▶ ASSIGNED TASK
Lines from the one containing "Click the Test Connection button" through the final line of the data, restated word for word and free of pictures, make up the whole answer.

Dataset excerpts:
- - -

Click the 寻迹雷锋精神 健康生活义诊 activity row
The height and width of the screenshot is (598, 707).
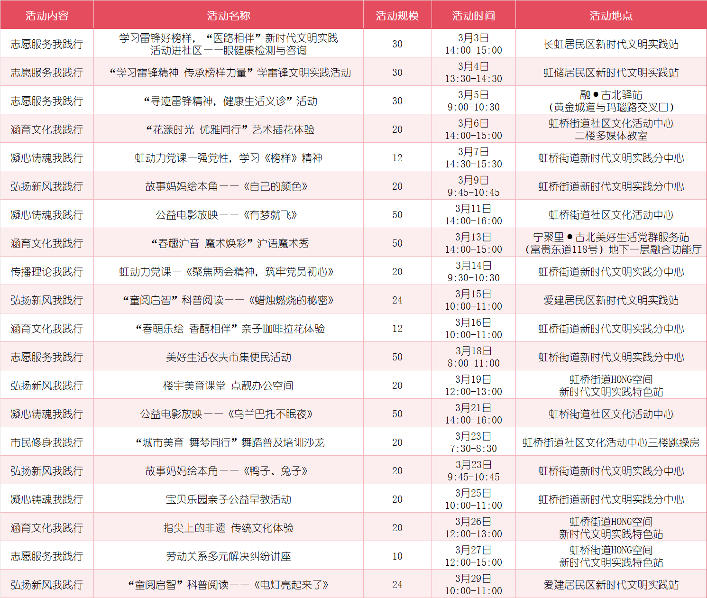229,100
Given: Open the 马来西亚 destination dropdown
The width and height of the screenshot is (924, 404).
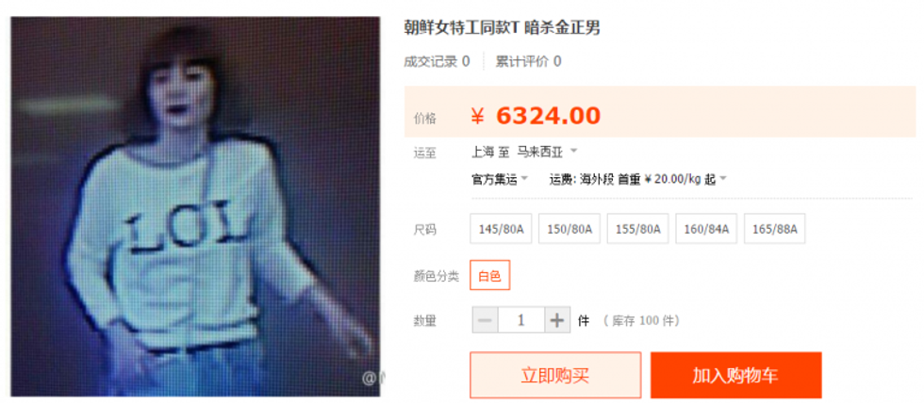Looking at the screenshot, I should 547,152.
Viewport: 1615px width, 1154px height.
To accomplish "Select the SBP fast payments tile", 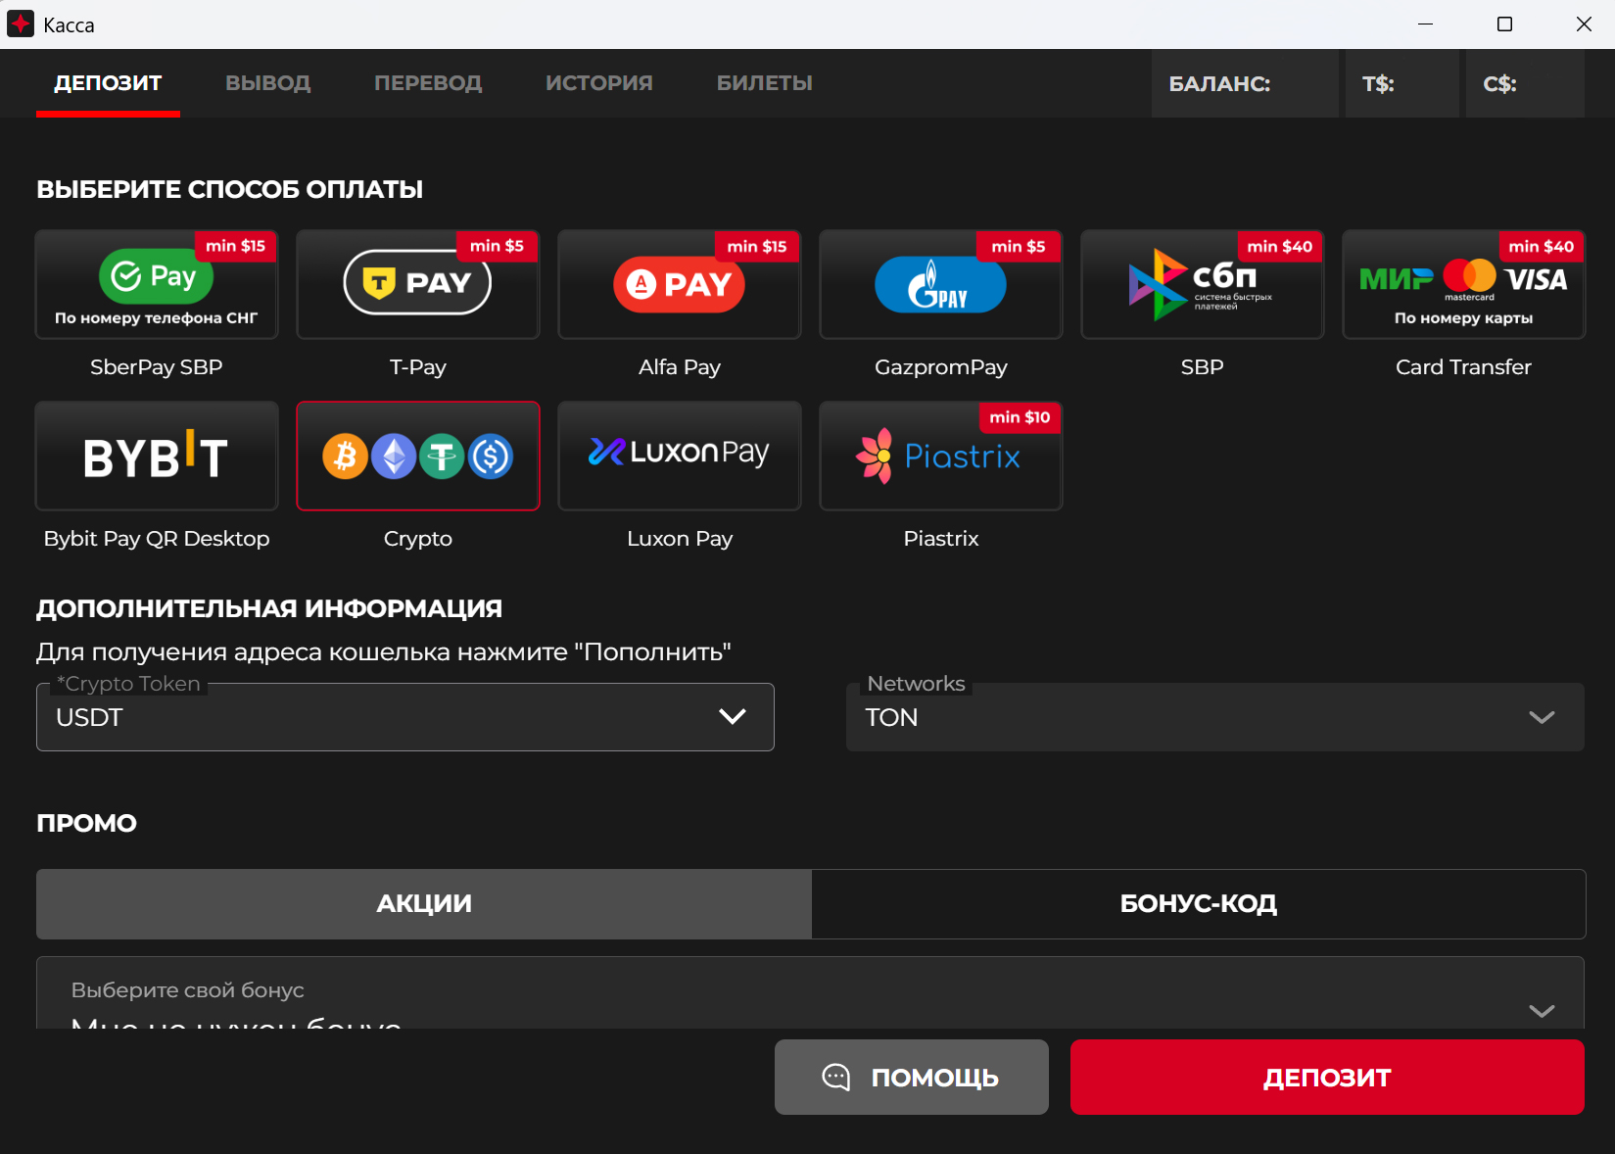I will [x=1203, y=285].
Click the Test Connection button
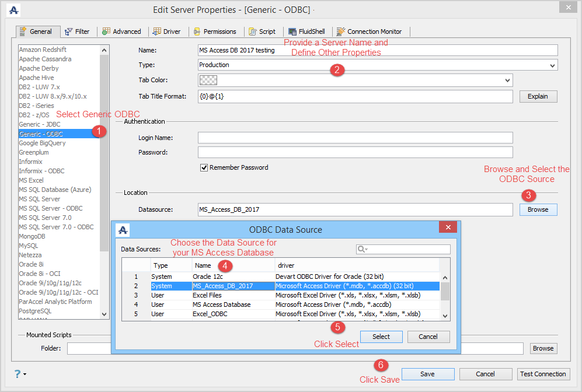Image resolution: width=582 pixels, height=392 pixels. click(x=543, y=374)
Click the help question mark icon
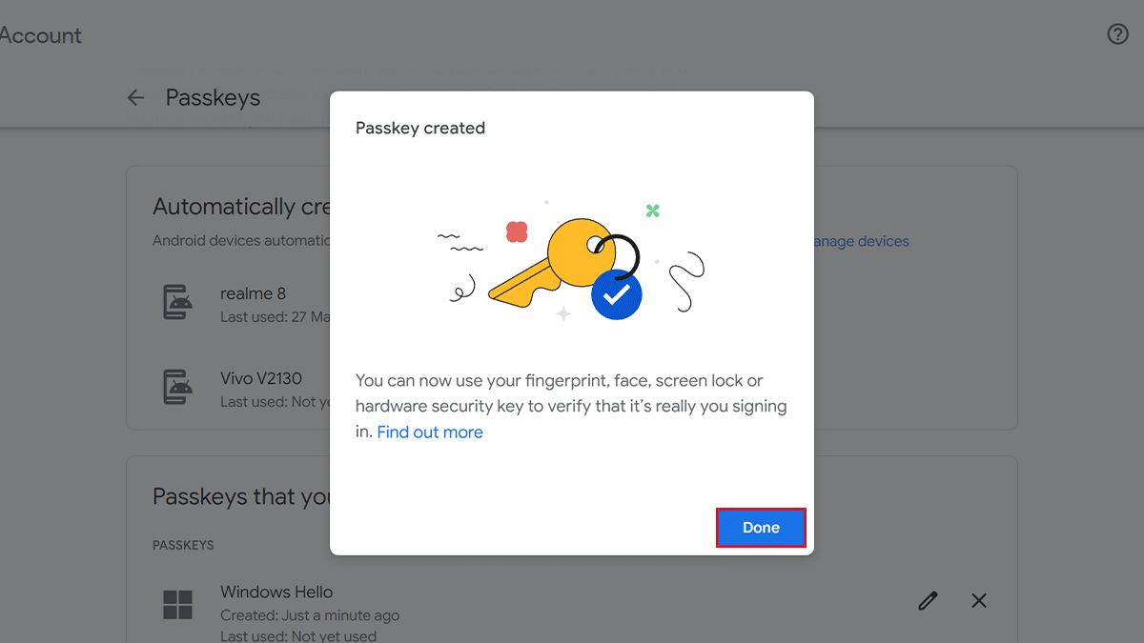The image size is (1144, 643). click(1117, 34)
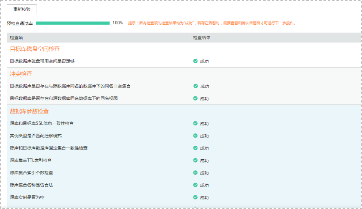
Task: Select the 目标库磁盘空间检查 section heading
Action: pyautogui.click(x=35, y=49)
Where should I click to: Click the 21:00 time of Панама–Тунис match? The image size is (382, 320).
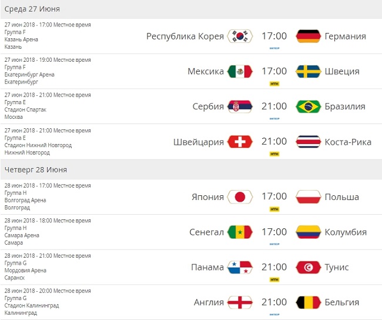[274, 267]
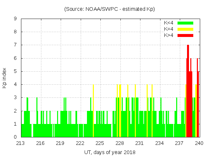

- - -

▶ ANSWER
Click the Test Connection button
Image resolution: width=582 pixels, height=392 pixels. click(x=543, y=374)
Click the help question mark icon
The image size is (1144, 643). click(1117, 34)
Task: Select the 目标库磁盘空间检查 section heading
Action: pyautogui.click(x=35, y=49)
Where should I click to: Click the 21:00 time of Панама–Тунис match? The image size is (382, 320).
[274, 267]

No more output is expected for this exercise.